OBJECTIVE: List every line of the rows below that contains the string "axis", matching case exactly.

Item-finding rows:

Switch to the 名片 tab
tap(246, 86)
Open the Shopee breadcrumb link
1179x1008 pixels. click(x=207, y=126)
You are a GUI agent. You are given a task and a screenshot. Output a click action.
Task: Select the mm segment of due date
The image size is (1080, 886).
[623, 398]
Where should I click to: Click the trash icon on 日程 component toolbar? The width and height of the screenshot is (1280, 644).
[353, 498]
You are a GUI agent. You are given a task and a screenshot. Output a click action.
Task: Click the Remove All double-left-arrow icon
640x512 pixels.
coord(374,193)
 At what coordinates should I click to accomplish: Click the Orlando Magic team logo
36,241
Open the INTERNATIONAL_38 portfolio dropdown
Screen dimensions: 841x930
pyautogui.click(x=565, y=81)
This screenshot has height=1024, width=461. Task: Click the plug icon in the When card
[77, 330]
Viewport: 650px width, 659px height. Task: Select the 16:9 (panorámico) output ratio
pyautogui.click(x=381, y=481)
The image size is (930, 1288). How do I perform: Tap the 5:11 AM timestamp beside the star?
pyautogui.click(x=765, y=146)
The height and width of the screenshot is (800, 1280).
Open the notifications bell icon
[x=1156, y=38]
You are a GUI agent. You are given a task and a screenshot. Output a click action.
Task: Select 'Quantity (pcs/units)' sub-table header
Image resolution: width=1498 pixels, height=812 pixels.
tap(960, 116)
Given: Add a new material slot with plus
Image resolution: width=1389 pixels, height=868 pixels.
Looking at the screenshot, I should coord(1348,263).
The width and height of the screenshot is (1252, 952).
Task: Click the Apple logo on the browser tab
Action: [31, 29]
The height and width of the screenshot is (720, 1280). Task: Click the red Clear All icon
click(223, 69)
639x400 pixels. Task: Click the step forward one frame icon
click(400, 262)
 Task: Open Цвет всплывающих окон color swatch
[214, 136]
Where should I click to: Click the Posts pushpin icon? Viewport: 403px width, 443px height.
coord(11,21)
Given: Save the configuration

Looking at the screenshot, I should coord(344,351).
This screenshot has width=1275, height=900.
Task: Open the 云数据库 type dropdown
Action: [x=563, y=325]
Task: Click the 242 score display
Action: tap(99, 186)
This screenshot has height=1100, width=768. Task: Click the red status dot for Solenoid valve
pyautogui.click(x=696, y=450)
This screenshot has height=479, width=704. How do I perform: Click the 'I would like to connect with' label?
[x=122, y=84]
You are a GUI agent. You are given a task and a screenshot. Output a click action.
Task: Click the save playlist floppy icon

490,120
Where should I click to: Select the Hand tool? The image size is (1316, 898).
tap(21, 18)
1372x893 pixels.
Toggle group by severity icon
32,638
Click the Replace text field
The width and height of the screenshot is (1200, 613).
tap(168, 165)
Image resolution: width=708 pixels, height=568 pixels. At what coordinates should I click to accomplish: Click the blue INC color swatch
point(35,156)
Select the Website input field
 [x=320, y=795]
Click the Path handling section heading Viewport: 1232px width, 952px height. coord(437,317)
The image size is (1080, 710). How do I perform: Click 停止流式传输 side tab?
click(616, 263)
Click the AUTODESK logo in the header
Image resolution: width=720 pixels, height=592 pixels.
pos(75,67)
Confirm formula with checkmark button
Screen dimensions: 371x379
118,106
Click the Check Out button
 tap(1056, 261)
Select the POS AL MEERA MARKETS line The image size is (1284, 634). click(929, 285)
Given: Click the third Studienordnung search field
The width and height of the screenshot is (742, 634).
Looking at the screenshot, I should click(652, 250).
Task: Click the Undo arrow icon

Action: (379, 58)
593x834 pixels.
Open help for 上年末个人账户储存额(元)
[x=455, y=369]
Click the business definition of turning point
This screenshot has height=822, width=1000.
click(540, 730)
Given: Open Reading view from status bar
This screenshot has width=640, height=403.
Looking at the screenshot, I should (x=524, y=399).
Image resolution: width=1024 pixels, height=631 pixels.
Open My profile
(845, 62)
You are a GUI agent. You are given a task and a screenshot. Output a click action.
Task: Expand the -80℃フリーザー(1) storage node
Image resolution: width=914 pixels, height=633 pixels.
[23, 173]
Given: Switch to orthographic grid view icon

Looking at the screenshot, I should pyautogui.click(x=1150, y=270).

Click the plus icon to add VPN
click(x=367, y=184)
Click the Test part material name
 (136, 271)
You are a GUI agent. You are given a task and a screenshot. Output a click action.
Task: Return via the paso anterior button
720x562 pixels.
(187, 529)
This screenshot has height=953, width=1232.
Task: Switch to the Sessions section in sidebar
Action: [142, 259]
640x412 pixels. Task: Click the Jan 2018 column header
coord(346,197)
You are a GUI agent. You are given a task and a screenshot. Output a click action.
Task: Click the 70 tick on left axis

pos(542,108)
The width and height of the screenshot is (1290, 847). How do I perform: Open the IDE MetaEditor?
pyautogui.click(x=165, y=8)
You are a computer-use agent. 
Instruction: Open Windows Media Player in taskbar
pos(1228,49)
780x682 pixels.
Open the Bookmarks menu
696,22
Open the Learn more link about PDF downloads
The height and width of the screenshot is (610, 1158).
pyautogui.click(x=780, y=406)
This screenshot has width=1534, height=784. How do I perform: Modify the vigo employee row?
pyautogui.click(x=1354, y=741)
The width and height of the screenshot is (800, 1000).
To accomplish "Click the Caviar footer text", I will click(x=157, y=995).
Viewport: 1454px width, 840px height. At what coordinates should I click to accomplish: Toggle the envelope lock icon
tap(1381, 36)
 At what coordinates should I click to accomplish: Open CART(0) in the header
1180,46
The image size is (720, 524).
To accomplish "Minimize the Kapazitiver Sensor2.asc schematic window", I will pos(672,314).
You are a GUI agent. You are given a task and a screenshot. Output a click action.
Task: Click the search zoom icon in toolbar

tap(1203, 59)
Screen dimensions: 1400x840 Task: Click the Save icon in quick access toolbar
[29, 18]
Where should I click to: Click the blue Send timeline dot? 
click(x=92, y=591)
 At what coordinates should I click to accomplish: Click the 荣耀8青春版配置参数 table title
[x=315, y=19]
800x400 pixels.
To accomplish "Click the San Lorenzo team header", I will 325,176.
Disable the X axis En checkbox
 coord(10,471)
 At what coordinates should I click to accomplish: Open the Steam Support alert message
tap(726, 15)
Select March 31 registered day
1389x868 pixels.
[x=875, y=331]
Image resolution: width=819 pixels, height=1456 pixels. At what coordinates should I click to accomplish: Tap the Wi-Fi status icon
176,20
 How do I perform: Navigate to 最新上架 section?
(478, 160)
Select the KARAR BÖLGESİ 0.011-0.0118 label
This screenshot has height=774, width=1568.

EXERCISE RESULT:
Task: Click the 70 tick on left axis
Disable the X axis En checkbox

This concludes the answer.